The Best Album? (and a Reason Many Think So)

Musically speaking, some albums are better than others. But is being better than another album simply a matter of personal taste? I’m not going to try to answer that question, but philosophers tend to say it’s more complicated than that.

It’s not a matter of personal taste that some albums are more popular than others. But even here, you have to decide how to identify popularity. Is it by total sales? The issue of sales can get murky, since not all sales figures are equally accurate. Wikipedia’s “List of Best Selling Albums” goes into some detail about methodology and ends up saying Michael Jackson’s Thriller from 1982 is the best-selling album of all time.

- **STORED DATA**:

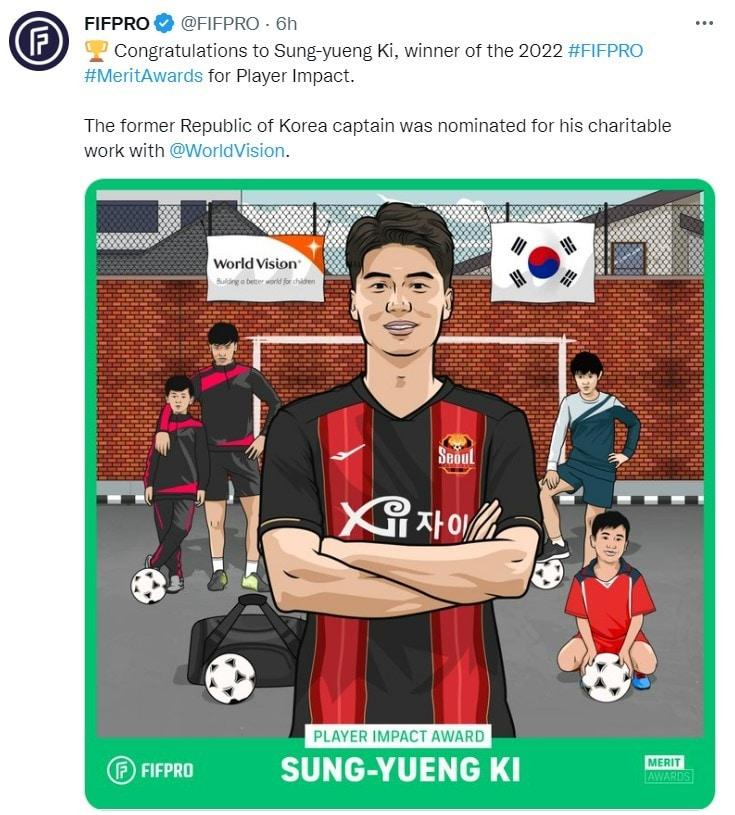Viewport: 735px width, 815px height.
Task: Click the 6h timestamp of the tweet
Action: point(286,24)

- **WHAT THE TASK REQUIRES**: Return, word for word, the passage of the best-album text between "Musically speaking, some" and "of all time.", inclusive.

- **RESPONSE**:
Musically speaking, some albums are better than others. But is being better than another album simply a matter of personal taste? I’m not going to try to answer that question, but philosophers tend to say it’s more complicated than that.

It’s not a matter of personal taste that some albums are more popular than others. But even here, you have to decide how to identify popularity. Is it by total sales? The issue of sales can get murky, since not all sales figures are equally accurate. Wikipedia’s “List of Best Selling Albums” goes into some detail about methodology and ends up saying Michael Jackson’s Thriller from 1982 is the best-selling album of all time.